[bcbirdclub] Re: Fw: [TN-Bird] Prosopagnosia, fusiform gyrus & birding

  • From: "Don" <donc@xxxxxxxxxxxxx>
  • To: "'BCBC Listserve'" <bcbirdclub@xxxxxxxxxxxxx>
  • Date: Tue, 14 Sep 2010 18:35:51 -0400

That explains the Edsel warbler in my back yard.

Don Carrier

-----Original Message-----
From: bcbirdclub-bounce@xxxxxxxxxxxxx
[mailto:bcbirdclub-bounce@xxxxxxxxxxxxx] On Behalf Of Roger Mayhorn
Sent: Tuesday, September 14, 2010 4:13 PM
To: BCBC Listserve
Subject: [bcbirdclub] Fw: [TN-Bird] Prosopagnosia, fusiform gyrus & birding

Interesting email I found on TN Birds.

Roger Mayhorn

----- Original Message ----- 
From: "kbreault" <kbreault@xxxxxxxxxxxxx>
To: <tn-bird@xxxxxxxxxxxxx>
Cc: <kbreault@xxxxxxxx>
Sent: Tuesday, September 14, 2010 3:22 PM
Subject: [TN-Bird] Prosopagnosia, fusiform gyrus & birding


TN Birders:
There is an interesting article in the August 30th New Yorker written by 
Oliver
Sacks (the well known neurologist with books including, An Anthropologist on
Mars and The Man Who Mistook His Wife for a Hat, on the inability some 
people
have to recognize faces and places, prosopagnosia.
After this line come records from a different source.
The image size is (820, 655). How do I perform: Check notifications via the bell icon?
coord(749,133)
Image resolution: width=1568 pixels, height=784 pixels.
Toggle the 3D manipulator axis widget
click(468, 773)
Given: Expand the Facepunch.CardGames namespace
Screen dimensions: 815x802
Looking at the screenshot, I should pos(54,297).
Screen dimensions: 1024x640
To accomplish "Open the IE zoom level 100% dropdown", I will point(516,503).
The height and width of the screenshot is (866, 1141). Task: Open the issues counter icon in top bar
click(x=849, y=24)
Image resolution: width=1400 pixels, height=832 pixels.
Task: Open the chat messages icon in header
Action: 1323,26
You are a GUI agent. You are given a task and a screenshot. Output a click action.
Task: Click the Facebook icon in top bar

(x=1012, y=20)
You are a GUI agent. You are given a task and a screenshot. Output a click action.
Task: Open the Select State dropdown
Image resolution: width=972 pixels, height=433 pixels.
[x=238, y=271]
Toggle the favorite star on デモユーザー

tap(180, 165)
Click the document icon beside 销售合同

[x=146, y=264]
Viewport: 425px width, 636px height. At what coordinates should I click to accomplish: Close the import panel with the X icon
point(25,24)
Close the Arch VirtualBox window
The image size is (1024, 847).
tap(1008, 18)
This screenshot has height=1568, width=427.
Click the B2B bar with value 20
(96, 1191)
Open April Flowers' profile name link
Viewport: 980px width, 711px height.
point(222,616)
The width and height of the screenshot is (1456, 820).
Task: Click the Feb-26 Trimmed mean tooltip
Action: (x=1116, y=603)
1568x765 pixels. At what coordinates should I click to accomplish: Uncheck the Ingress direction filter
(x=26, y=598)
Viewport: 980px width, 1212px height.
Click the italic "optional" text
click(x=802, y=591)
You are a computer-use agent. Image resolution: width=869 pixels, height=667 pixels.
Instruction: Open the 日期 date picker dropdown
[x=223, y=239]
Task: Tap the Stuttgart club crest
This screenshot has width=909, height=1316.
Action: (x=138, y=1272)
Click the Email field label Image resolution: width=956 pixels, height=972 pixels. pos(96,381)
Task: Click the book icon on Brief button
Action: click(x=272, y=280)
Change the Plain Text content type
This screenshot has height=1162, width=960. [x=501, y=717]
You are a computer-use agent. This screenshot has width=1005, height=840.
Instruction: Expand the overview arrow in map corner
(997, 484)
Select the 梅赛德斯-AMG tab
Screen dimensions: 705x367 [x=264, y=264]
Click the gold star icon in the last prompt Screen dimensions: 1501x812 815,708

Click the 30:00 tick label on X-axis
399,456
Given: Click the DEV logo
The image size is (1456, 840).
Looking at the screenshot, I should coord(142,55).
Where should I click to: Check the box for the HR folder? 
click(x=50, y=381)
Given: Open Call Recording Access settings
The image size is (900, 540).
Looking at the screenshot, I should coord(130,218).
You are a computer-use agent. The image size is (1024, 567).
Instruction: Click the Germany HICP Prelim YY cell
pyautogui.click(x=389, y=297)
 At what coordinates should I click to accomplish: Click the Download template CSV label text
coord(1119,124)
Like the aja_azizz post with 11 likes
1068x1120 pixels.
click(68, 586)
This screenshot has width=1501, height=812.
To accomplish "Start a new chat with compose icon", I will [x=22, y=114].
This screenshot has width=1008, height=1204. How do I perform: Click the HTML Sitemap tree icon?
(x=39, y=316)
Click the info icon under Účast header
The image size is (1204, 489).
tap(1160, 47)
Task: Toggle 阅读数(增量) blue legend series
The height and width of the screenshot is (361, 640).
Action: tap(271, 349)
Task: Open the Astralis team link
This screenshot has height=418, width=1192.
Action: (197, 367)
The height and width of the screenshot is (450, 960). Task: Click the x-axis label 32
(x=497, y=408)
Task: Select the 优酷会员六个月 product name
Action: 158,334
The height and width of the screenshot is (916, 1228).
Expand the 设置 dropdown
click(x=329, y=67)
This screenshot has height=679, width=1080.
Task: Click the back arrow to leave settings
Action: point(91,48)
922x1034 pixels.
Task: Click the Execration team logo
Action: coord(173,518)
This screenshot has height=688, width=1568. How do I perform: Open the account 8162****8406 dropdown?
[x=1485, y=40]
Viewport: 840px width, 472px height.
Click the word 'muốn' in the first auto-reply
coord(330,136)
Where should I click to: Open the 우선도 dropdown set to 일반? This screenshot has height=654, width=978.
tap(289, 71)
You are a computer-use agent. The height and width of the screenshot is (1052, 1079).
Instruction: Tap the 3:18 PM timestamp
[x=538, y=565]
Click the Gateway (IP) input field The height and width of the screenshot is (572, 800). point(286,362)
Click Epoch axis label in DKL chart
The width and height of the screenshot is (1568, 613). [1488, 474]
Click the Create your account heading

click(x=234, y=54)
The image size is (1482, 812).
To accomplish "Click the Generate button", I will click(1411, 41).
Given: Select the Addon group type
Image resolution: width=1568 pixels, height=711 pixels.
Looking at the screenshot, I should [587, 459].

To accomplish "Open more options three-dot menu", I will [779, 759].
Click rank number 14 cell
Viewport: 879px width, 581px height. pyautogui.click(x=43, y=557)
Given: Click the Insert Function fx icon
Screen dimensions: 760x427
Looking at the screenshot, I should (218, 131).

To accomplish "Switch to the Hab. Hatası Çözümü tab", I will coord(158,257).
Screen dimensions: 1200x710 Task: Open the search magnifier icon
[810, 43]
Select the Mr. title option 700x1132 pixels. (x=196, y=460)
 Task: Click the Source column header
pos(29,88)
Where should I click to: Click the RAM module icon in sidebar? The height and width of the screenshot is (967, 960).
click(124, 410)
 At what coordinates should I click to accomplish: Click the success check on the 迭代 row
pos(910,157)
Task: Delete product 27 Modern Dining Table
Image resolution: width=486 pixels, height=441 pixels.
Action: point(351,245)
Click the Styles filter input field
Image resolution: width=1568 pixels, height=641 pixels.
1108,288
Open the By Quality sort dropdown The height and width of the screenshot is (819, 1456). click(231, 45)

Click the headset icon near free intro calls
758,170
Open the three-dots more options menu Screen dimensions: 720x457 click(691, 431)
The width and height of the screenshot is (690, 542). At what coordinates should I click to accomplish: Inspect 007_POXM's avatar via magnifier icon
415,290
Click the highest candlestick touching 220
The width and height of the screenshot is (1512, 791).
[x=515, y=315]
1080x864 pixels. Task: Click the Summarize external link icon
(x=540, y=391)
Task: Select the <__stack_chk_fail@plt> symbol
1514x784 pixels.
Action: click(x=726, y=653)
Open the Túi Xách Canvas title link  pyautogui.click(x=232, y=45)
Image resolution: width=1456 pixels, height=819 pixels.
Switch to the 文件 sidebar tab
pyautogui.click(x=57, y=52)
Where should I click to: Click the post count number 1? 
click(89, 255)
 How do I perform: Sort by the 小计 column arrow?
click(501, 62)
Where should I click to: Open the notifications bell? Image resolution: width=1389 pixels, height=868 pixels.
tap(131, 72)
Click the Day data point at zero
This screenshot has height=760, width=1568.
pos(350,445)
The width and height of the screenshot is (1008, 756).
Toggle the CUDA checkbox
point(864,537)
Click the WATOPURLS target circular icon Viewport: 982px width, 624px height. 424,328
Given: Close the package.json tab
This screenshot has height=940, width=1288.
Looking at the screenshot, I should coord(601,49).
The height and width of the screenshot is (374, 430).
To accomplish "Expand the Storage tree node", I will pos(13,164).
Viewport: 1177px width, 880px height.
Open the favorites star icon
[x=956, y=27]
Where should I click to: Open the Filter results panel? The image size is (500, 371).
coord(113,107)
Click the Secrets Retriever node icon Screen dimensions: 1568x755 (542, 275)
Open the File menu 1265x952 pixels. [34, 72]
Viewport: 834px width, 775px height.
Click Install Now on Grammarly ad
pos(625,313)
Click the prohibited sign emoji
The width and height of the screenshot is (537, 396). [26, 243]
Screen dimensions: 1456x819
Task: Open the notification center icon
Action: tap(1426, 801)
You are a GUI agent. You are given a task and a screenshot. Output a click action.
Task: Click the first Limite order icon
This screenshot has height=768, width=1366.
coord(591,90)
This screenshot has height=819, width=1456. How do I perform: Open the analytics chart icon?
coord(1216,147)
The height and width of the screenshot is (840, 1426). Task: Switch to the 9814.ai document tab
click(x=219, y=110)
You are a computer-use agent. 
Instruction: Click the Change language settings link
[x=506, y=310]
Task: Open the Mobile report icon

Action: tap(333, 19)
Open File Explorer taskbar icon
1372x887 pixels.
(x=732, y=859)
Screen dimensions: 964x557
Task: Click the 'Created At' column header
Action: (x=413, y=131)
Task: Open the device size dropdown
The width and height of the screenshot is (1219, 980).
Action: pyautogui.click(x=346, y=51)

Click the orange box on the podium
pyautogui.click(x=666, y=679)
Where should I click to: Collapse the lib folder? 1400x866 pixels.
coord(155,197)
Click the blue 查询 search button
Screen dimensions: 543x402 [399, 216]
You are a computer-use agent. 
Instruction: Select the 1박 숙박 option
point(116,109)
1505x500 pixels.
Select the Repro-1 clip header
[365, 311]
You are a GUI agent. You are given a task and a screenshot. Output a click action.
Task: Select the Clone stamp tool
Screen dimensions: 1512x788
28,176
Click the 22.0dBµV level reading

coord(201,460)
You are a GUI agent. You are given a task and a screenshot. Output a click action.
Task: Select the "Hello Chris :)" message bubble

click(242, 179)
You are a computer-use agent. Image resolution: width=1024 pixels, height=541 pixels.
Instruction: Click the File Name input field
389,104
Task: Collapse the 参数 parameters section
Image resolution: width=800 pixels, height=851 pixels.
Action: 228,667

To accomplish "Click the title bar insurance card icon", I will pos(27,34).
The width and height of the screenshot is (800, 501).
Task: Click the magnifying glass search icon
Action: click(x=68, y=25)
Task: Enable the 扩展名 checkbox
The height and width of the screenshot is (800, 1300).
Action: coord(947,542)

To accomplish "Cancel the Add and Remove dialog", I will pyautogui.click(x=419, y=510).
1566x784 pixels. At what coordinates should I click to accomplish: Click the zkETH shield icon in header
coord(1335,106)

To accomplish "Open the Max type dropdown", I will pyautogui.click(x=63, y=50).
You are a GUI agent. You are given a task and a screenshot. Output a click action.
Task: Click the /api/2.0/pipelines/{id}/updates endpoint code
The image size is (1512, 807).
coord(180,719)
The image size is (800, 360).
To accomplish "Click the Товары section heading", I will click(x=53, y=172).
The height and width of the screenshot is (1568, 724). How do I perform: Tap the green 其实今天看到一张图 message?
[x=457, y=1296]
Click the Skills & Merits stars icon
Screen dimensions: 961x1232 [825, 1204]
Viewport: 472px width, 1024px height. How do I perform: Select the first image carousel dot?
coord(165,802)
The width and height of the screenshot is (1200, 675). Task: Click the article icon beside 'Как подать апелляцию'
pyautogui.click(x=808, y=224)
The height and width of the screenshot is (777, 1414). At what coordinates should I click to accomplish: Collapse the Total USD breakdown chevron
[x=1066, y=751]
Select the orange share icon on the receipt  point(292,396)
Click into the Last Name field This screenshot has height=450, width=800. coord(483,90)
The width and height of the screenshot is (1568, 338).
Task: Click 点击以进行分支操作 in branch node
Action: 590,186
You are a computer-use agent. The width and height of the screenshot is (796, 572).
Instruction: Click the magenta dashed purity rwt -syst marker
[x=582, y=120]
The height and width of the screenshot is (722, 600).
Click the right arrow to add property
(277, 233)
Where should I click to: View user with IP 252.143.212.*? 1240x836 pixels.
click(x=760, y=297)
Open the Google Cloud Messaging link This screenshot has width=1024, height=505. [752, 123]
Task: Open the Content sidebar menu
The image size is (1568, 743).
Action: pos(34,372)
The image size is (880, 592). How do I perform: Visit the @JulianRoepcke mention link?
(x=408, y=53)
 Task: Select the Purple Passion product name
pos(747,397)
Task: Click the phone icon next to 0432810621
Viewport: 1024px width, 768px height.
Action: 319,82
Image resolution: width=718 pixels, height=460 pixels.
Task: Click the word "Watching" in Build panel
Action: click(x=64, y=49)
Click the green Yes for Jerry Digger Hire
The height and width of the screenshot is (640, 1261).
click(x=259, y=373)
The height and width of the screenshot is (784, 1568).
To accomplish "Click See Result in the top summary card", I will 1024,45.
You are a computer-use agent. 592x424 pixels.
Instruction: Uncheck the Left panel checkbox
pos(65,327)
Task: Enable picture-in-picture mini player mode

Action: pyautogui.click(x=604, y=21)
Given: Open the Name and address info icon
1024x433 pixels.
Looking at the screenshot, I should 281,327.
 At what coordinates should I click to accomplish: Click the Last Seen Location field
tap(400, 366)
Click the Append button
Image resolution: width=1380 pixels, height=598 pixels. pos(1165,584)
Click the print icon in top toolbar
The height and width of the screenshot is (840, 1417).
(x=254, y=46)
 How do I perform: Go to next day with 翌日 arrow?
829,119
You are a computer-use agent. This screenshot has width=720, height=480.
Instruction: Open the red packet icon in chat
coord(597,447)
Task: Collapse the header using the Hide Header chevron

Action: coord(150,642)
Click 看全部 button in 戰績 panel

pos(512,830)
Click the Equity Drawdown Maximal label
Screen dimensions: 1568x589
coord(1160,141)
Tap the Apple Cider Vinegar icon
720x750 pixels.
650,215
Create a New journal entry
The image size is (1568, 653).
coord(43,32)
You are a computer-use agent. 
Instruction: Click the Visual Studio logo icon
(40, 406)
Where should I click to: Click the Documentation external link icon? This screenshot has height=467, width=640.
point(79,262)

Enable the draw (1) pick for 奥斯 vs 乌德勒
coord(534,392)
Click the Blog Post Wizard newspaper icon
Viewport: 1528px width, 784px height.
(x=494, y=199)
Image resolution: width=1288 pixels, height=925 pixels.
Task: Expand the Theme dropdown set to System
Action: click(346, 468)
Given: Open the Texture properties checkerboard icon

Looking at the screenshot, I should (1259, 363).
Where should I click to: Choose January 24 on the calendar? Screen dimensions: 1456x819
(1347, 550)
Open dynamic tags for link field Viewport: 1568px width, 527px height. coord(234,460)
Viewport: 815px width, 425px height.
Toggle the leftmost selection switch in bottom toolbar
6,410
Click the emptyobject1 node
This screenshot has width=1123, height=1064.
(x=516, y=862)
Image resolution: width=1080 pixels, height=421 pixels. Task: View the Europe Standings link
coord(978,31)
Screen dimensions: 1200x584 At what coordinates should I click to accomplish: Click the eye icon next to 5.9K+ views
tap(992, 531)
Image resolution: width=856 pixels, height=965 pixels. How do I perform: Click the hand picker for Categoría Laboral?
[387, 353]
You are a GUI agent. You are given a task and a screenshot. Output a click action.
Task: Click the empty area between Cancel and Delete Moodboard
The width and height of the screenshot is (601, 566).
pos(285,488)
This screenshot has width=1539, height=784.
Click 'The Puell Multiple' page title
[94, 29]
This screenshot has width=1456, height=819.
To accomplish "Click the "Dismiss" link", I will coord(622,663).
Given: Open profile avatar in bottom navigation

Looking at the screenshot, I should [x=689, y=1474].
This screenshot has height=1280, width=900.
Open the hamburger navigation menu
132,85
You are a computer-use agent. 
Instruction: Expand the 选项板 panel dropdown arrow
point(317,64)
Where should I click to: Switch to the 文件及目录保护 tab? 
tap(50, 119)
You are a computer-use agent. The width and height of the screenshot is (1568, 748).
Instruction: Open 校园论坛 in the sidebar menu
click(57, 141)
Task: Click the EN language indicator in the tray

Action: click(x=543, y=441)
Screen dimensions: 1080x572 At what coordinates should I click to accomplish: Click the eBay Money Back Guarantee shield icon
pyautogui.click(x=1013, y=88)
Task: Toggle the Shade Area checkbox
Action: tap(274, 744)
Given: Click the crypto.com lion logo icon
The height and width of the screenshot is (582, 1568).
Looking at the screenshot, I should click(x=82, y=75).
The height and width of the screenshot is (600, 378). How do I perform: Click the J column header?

An abstract is available 
at:
www.newyorker.com (the full article requires subscription). It appears that
lesions on the fusiform gyrus, a part of the brain also known as the 
"fusiform
face area," and that responsible for face recognition, can cause 
prosopagnosia.
The interface (as it were) between humans and birds is in this part of
the article: "Isabel Gauthier and her colleagues tested a group of car 
experts
and a group of expert birders, comparing them with a group of normal 
subjects.
The fusiform face area, they found, was activated when all the groups looked

at
pictures of faces. But it was also activated in the car experts when they 
were
asked to identify particular cars, and in the birders when they were asked 
to
identify particular birds. The fusiform face area is tuned primarily for 
facial
recognition, it seems, but some of it can be trained to distinguish 
individual
items of other sorts. (If, then, an expert bird spotter or car buff is 
unlikely
enough to acquire prosopagnosia, he will also, we might suspect, lose his
ability to identify birds or cars.)" Note that Gauthier is a professor of
psychology at Vanderbilt and her publication on birders is: Gauthier, I., et
al., "Expertise for cars and birds recruits brain areas involved in face
recognition, Nature Neuroscience, 2000, 3 (2), 191-197.